The High Court of England and Wales in London has ordered that the injunction over Djibouti port operator Port de Djibouti should continue.
The ruling, which was first made on August 31 following a suit brought by Dubai’s DP World, prevents the company from interfering with the management of the joint venture company, Doraleh Container Terminal.
The ruling details four key provisions for the Doraleh Container Terminal:
– It shall not act as if the joint venture agreement with DP World has been terminated.
– It shall not appoint new directors or remove DP World’s nominated directors without its consent.
– It shall not cause the Doraleh Container Terminal joint venture company to act on “Reserved Matters” (being matters contractually reserved to DP World) without DP World’s consent.
– It shall not instruct or cause Doraleh Container Terminal to give instructions to Standard Chartered Bank in London to transfer funds to Djibouti.
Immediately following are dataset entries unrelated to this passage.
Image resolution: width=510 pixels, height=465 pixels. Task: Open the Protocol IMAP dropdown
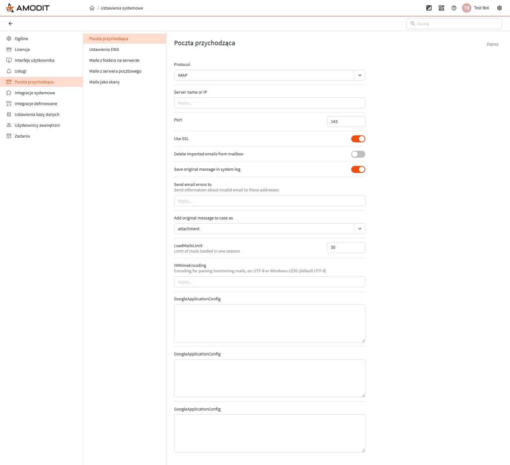269,75
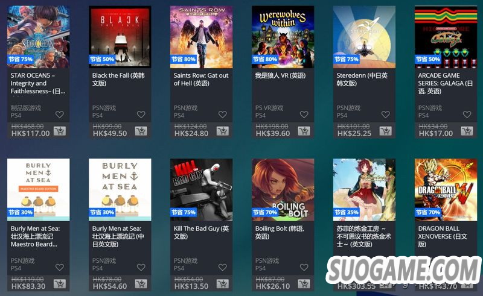Image resolution: width=483 pixels, height=296 pixels.
Task: Add ARCADE GAME SERIES: GALAGA to cart
Action: (x=467, y=131)
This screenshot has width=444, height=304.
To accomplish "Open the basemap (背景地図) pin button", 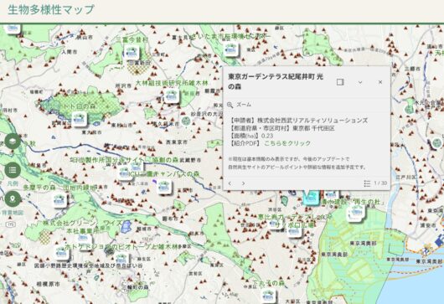I will [x=13, y=198].
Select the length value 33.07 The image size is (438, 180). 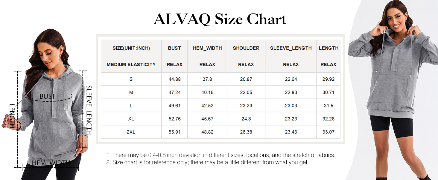click(328, 132)
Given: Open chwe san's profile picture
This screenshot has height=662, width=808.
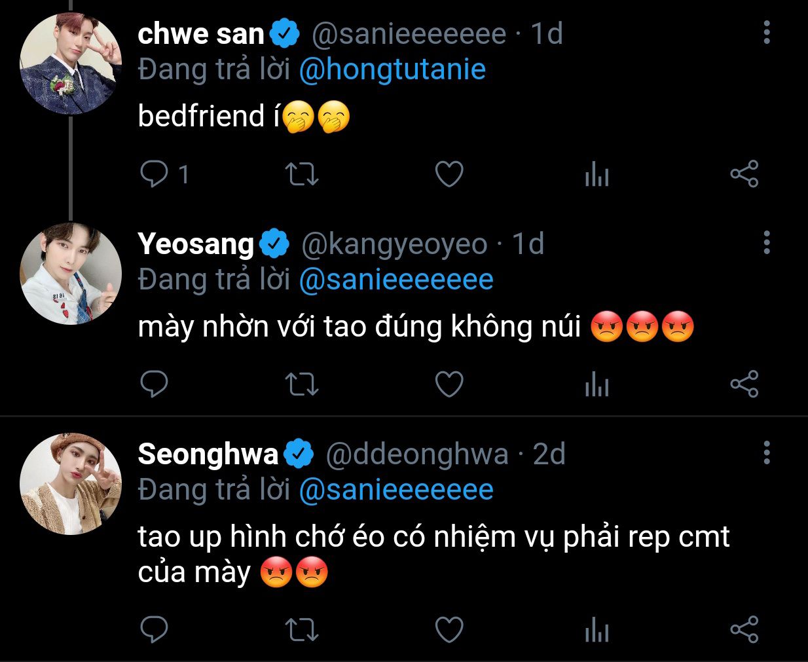Looking at the screenshot, I should (71, 64).
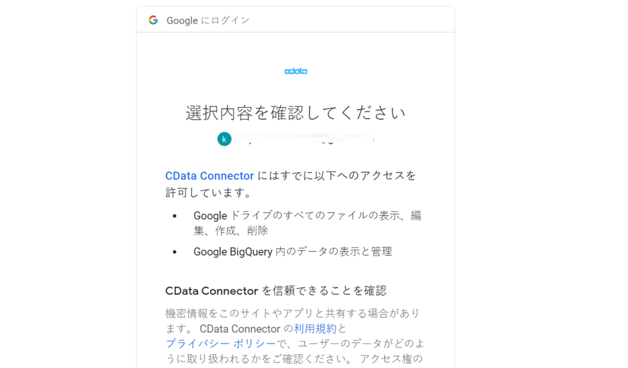Click the Google ドライブ file permission text
This screenshot has width=628, height=368.
(307, 216)
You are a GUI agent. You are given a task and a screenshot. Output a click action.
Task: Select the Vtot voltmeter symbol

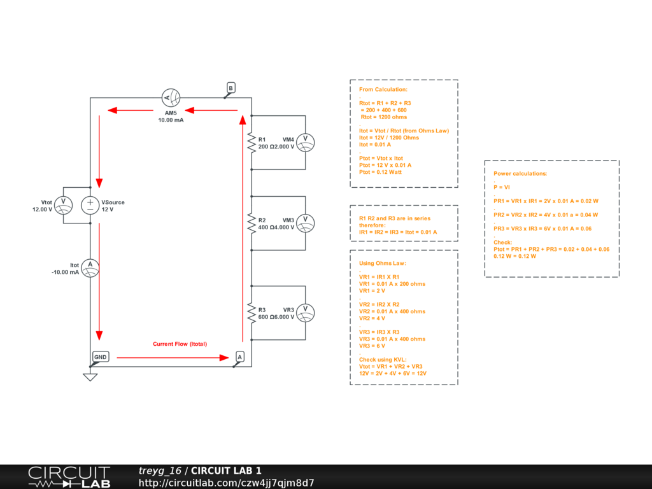63,205
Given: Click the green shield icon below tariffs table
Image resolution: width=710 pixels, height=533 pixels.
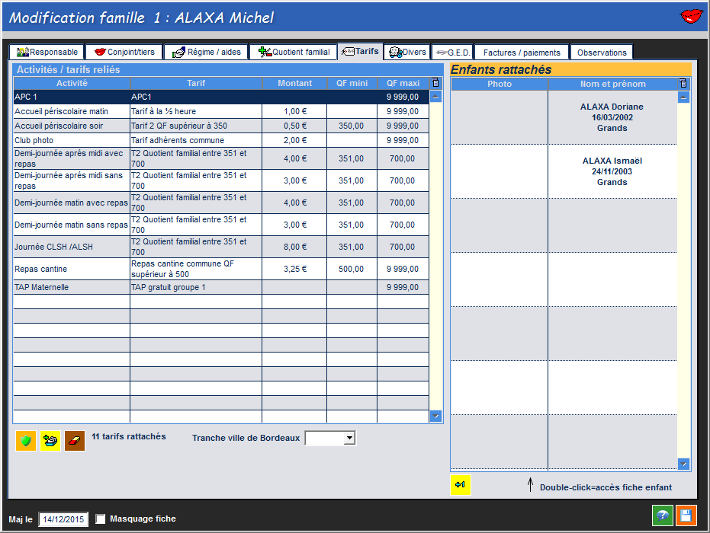Looking at the screenshot, I should [x=26, y=441].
It further added that the injunction will remain in force until it makes a further order or the arbitration tribunal at the London Court of International Arbitration (“LCIA”), formed to consider the shareholding dispute, will issue an award.
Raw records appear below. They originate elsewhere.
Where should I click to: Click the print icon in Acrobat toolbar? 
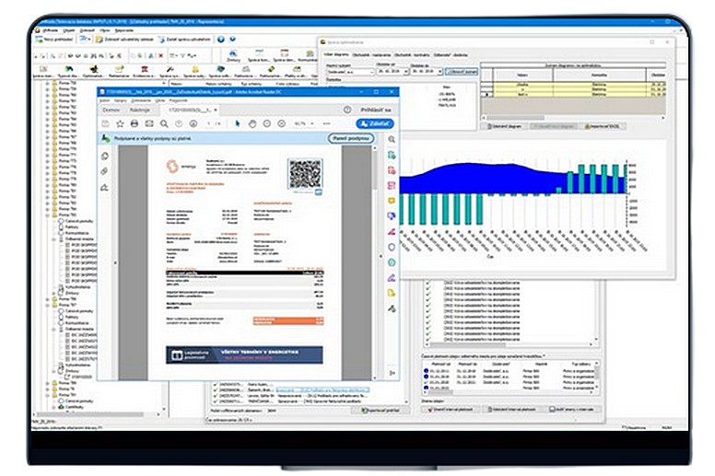pos(135,123)
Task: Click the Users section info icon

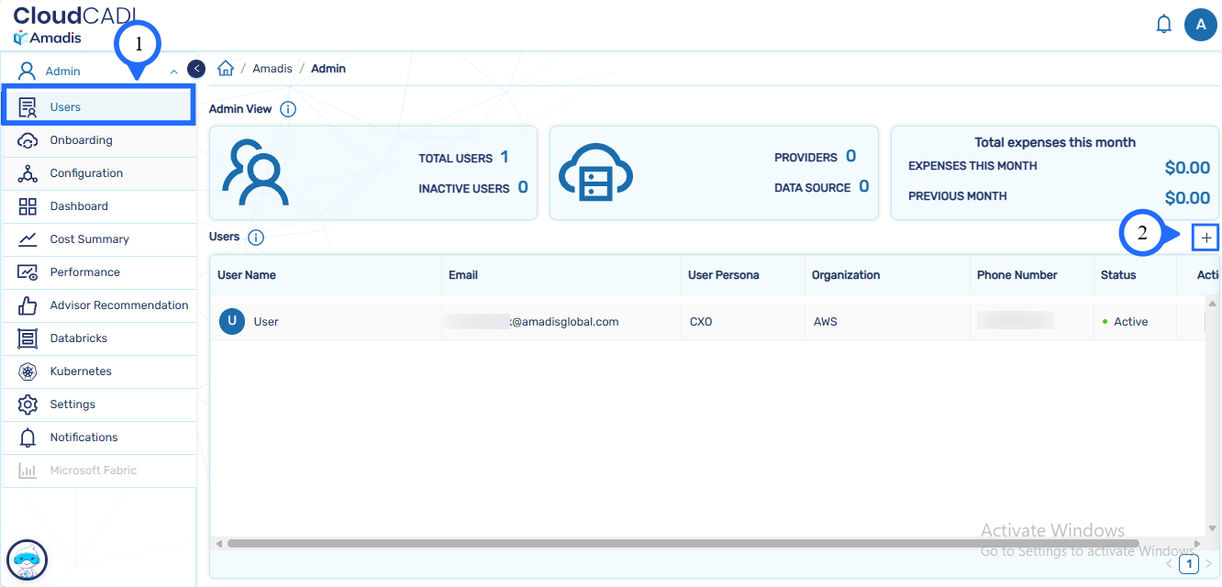Action: point(256,238)
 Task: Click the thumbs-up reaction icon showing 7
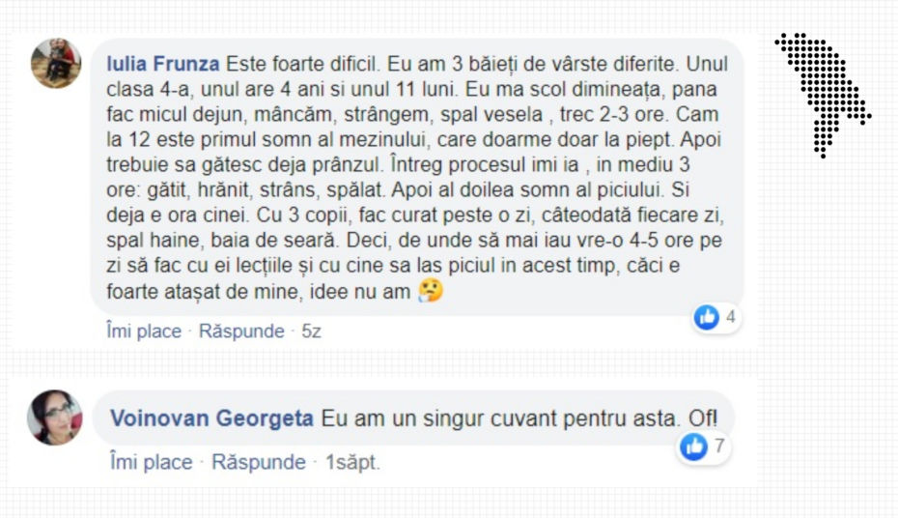click(693, 446)
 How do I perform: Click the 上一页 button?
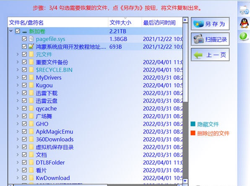point(210,55)
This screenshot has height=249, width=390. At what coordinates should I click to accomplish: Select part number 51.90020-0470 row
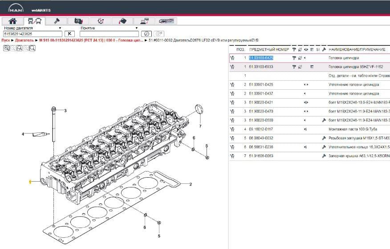pos(261,111)
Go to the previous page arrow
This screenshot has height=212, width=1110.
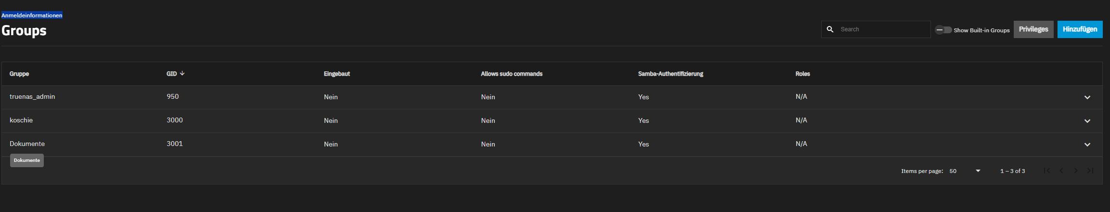1061,171

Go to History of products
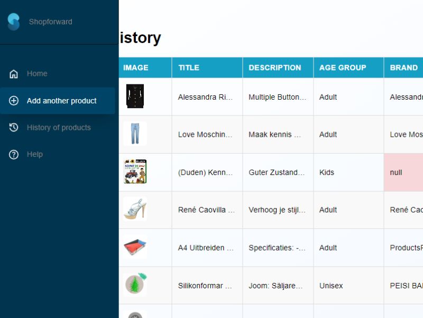click(x=58, y=127)
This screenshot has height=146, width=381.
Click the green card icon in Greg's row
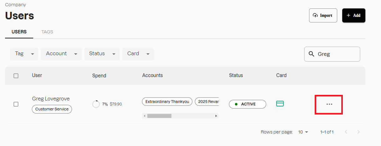(280, 104)
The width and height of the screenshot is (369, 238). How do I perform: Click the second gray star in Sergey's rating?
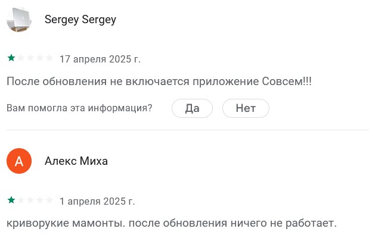[x=21, y=58]
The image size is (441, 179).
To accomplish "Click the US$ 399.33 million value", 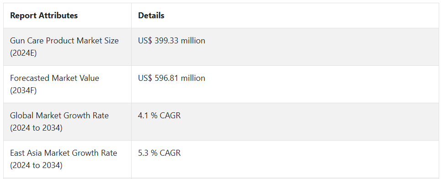I will point(171,41).
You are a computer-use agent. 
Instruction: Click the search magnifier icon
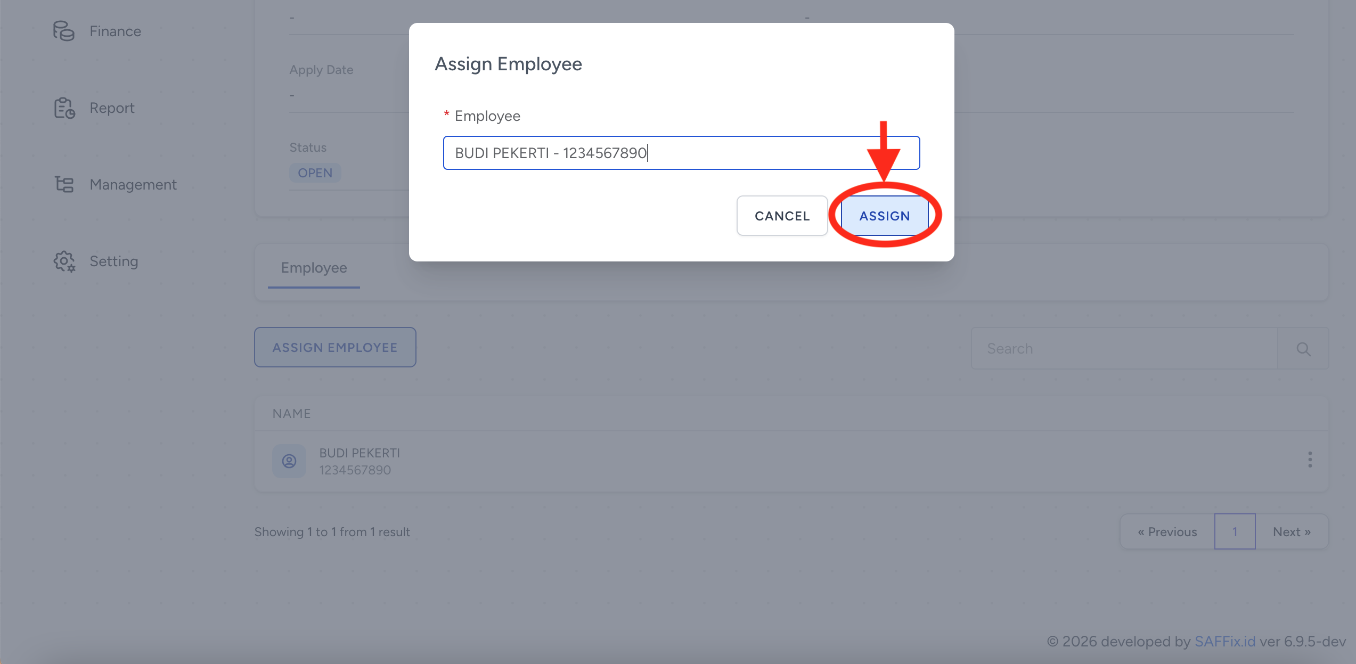tap(1303, 349)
The Court also ordered that any transferee of Doraleh shares is legally bound by the Joint Venture Agreement and Articles of Association in the same way as PDSA – a ruling that means neither the Government, the majority shareholder, nor PDSA can control DCT or give valid instructions to third parties on behalf of DCT without DP World’s consent.
The rulings follow a hearing on September 14 at which Port de Djibouti failed to appear.
In February 2018, the Djibouti government cancelled DP World’s contract, signed in 2006, to run the Doraleh Container Terminal. DP World claimed this attempted renationalisation was illegal and began court proceedings, resulting in the August injunction in London.
After the first ruling, DP World confirmed that it will continue to pursue all legal means to defend its rights as shareholder and concessionaire in the Doraleh Container Terminal, accusing the Djibouti government of a “blatant disregard for the rule of law”.
The company also issued a warning to other companies seeking to operate in the East African country.
In a separate proceeding, a tribunal at the London Court of International Arbitration ruled that the 2006 Concession Agreement between the government of Djibouti and DP World was fair and free from corruption.